This is a complicated issue but an important question.
Scientology founder Ronald Hubbard had enormous personal psychological problems and actually sought help but was rejected. He also plagiarized a type of Freudian therapy called abreactive therapy and in a form combined with hypnosis (similar to hypnotherapy in that that is a combination of hypnosis and psychotherapy while Dianetics combines hypnosis and abreactive therapy covertly, Hubbard read about this in a book he recommended, Hypnotism Comes of Age, and so knew that hypnosis and another therapy can be combined) used plagiarized ideas to present covert hypnosis called Dianetics.
Abreactive therapy had been tried decades earlier and rejected for failing to help patients in the long term, creating dependence on the therapist in the patients and increasing suggestibility in the patients in their relationship with the therapist.
Hubbard knew when he created (really stole and repackaged) Dianetics that he would be opposed by doctors, psychiatrists and psychologists and even hypnotists who understand that he is fundamentally dishonest and taking ideas and practices from their fields without being honest. And also that they would ask that he be regulated under any relevant laws for their practices and also that the failed and abandoned methods he promoted as miraculous would be exposed as analyzed and debunked thoroughly cast offs of an earlier time.
He knew that the fraudulent and harmful nature of Dianetics would be exposed, so he made a preemptive strike and asserted his superiority to his critics and focused on their flaws, both real and imagined.
In his criticism Hubbard combined some true information about crimes, failures, and abuses in psychiatry and false accusations that have no credible evidence.

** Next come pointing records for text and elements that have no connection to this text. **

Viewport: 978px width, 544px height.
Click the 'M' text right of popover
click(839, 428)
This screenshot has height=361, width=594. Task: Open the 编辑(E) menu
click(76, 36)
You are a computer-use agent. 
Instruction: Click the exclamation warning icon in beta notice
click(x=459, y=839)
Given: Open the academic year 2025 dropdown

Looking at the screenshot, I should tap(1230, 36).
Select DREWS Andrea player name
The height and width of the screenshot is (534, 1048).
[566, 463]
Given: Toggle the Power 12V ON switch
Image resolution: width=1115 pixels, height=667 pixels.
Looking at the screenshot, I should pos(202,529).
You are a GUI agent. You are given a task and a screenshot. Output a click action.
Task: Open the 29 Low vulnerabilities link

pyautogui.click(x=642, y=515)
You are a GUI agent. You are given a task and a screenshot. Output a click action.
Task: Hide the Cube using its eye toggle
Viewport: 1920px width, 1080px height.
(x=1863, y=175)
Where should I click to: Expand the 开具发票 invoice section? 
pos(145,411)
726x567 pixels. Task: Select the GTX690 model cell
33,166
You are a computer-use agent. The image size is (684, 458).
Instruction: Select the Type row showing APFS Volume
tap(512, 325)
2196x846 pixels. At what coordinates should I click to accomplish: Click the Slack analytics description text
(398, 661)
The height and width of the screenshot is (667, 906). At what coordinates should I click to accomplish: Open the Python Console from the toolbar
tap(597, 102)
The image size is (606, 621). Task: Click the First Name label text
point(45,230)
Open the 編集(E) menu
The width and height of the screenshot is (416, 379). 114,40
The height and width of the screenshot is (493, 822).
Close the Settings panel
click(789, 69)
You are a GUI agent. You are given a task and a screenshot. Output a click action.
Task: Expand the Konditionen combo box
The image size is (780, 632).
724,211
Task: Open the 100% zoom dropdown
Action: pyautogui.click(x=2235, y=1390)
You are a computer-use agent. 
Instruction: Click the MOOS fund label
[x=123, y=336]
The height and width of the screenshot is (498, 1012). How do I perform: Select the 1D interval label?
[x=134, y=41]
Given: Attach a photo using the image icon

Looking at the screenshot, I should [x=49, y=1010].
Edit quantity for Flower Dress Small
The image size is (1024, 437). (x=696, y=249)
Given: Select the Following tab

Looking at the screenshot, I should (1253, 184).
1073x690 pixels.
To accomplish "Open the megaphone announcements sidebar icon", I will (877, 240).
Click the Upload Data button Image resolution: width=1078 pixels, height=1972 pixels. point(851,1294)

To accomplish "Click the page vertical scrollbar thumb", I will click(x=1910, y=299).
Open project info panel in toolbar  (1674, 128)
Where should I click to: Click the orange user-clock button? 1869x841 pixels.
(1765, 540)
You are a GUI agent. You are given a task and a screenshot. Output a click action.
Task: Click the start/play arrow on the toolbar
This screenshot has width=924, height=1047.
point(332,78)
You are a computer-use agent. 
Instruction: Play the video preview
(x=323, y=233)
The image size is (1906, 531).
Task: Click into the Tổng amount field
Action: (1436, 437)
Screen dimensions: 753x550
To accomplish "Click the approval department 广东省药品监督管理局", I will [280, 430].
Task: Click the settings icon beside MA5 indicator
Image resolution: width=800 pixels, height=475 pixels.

He had a personality driven by the traits of a human predator we can see in models with labels like malignant narcissism, (combining selfishness, immaturity and a profound lack of empathy, compassion, and basic human decency) aka traumatic narcissism as described by Daniel Shaw and even Solipsistic Reality by Robert Jay Lifton (a state of wanting one's wishes and thoughts to be able to trump reality).
A person in that mindset can ruthlessly project disavowed aspects of self (flaws like weakness, being emotionally vulnerable, being wrong, a lack of knowledge or ability, not being perfect and godlike) onto acceptable targets which automatically includes critics and potential threats to the false self (a facade of being infallible, all-knowing, unlimited in ability, talent, skill and capabilities, being second to none in everything desirable, being handsome, virile, of perfect moral character, godlike and above mortals). That is a pretty routine evaluation of a person who displays the behavior and beliefs that Ronald Hubbard did over his life.
So, to sum up he was rejected by psychiatry in his personal life. He plagiarized and combined ideas that made people suggestible from hypnosis and from a failed form of Freudian therapy that was known to also increase suggestibility in patients as well as dependence on the therapist and this repackaged as something far more powerful could fool some percentage of people into thinking that a permanent, non-hypnotic process is being used to improve their minds. Hubbard knew that he was not doing what he claimed but that he would rapidly be exposed by experts in numerous fields including psychiatry and the harm his methods created would be exposed, so he simply denied the truth about himself and Dianetics and attacked his critics, in some cases even attacking experts before they attacked him, to get in the first blow.